++++ GIVEN PASSAGE ++++
So it doesn’t now matter whether the site ‘www.example.com’, ‘blog.example.com’ or ‘wiki.example.com’ is accessed, the requests are all sent to the host with name ‘host-1234.webhostingservice.com’, listening on IP address ‘1.2.3.4’.

As we are going to access all these sites using HTTP, then the requests will all arrive at port 80 on that host, being the default port that the web server will listen for HTTP requests.

In order that the web server can distinguish between requests for the three different sites, the HTTP request needs to include the ‘Host’ header. Thus, if the web request was destined for ‘blog.example.com’, the HTTP request headers would include:

Host: blog.example.com

Apache virtual hosts

The next part of the puzzle is how Apache deals with these requests and knows which of the multiple sites it needs to be routed to.

This is managed in Apache by setting up multiple ‘VirtualHost’ definitions. Within each of the ‘VirtualHost’ definitions would be placed the configuration specific to that site. In the case of using mod_wsgi, you would then end up with something like:

<VirtualHost _default_:80>
Require all denied
</VirtualHost>
# www.example.com

<VirtualHost *:80>
ServerName www.example.com
WSGIDaemonProcess www.example.com
WSGIScriptAlias / /some/path/www.example.com/site.wsgi \
process-group=www.example.com application-group=%{GLOBAL}
<Directory /some/path/www.example.com>
<Files site.wsgi>
Require all granted
</Files>
</Directory>
</VirtualHost>
# blog.example.com

<VirtualHost *:80>
ServerName blog.example.com
WSGIDaemonProcess blog.example.com
WSGIScriptAlias / /some/path/blog.example.com/site.wsgi \
process-group=blog.example.com application-group=%{GLOBAL}
<Directory /some/path/blog.example.com>
<Files site.wsgi>
Require all granted
</Files>
</Directory>
</VirtualHost>
# wiki.example.com

<VirtualHost *:80>
ServerName wiki.example.com
WSGIDaemonProcess wiki.example.com
WSGIScriptAlias / /some/path/wiki.example.com/site.wsgi \
process-group=wiki.example.com application-group=%{GLOBAL}
<Directory /some/path/wiki.example.com>
<Files site.wsgi>
Require all granted
</Files>
</Directory>
</VirtualHost>

That is, we have three ‘VirtualHost’ definitions corresponding to each site, with all of them being setup as being linked to port 80, the default HTTP port.
++++ RECORDS ++++
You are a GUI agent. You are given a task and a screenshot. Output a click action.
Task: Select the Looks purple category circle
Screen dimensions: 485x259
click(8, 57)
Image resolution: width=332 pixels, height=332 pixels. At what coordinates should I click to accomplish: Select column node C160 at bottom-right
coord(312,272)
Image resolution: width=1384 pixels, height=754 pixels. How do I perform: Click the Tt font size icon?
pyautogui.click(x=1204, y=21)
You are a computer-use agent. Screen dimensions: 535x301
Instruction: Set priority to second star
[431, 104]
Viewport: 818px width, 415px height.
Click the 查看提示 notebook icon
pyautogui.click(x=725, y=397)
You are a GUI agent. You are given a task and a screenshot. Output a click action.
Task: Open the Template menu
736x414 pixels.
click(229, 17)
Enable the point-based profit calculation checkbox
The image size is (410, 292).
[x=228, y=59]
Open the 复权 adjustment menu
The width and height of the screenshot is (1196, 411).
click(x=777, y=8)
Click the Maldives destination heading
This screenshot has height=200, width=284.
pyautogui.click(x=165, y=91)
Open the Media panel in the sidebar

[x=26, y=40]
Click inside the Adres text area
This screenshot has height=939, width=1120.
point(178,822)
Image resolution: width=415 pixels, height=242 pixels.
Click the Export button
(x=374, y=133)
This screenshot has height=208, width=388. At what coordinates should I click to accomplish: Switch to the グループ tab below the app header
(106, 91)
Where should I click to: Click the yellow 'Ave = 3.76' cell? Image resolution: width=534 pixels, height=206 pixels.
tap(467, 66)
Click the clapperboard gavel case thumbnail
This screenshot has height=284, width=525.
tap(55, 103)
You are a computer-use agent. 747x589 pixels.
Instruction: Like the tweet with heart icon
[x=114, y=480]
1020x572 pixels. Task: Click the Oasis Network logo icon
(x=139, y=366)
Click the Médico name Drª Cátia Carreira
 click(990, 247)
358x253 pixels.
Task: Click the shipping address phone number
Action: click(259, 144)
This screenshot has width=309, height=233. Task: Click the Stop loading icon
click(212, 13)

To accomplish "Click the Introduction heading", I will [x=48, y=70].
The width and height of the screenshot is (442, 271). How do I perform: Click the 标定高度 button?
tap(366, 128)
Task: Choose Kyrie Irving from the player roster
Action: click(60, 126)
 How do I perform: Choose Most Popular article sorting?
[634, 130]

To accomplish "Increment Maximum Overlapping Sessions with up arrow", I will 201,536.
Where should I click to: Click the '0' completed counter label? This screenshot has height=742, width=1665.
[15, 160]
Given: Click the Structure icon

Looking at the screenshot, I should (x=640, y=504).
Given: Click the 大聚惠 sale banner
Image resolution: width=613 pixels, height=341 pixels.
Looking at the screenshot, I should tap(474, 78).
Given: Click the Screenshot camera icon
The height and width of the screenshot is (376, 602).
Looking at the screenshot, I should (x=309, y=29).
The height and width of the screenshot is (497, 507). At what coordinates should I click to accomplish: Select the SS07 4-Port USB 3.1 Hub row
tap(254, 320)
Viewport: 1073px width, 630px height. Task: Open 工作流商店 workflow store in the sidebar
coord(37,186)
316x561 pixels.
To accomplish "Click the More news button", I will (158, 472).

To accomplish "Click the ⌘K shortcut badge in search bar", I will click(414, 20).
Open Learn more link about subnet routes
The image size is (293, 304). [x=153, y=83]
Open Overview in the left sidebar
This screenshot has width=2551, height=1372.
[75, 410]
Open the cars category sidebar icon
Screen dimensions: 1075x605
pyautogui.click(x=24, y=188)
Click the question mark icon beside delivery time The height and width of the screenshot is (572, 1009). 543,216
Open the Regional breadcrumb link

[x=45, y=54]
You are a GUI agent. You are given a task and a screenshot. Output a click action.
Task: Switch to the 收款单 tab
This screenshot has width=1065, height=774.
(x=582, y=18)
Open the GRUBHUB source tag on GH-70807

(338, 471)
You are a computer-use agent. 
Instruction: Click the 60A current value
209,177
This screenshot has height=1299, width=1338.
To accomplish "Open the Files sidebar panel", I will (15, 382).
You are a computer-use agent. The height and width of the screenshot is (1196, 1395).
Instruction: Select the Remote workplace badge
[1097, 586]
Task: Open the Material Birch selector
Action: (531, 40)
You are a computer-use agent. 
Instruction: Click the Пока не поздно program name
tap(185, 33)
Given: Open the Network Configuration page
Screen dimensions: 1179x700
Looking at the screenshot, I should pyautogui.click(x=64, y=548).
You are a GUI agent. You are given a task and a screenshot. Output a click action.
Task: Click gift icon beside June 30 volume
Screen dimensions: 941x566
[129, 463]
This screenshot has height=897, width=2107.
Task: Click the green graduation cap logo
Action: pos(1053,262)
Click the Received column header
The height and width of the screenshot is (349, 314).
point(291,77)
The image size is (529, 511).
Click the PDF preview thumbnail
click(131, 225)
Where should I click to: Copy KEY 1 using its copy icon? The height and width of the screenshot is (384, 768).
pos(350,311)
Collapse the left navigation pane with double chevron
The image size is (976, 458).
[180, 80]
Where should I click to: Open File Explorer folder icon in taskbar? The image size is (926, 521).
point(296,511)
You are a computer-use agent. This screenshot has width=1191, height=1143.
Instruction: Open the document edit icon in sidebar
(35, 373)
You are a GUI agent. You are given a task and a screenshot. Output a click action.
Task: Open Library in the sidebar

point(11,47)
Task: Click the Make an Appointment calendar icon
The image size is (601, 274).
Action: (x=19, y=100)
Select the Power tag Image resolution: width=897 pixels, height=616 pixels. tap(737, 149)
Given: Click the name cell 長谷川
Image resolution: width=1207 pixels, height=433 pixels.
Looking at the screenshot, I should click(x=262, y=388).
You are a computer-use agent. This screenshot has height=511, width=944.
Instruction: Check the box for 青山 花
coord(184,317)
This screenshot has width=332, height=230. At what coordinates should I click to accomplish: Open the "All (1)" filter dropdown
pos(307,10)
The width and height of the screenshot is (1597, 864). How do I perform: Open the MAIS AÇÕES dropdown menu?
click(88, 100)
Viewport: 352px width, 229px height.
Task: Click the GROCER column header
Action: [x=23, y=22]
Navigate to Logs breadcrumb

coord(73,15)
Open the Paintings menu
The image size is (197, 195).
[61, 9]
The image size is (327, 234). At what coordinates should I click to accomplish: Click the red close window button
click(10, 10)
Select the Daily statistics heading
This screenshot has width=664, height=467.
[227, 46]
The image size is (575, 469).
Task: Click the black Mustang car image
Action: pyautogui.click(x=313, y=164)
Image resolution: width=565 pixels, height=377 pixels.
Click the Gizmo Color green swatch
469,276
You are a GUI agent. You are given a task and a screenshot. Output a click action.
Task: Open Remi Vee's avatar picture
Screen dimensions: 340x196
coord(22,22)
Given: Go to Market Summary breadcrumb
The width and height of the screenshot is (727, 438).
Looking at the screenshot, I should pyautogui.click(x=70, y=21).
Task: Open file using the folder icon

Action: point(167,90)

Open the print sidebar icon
++++
SHORT PROBLEM:
Copy out the part of the Apache virtual hosts text starting at "That is, we" and ending at "default HTTP port.", replacing "port 80" with "port 8080".

WRITTEN ANSWER:
That is, we have three ‘VirtualHost’ definitions corresponding to each site, with all of them being setup as being linked to port 8080, the default HTTP port.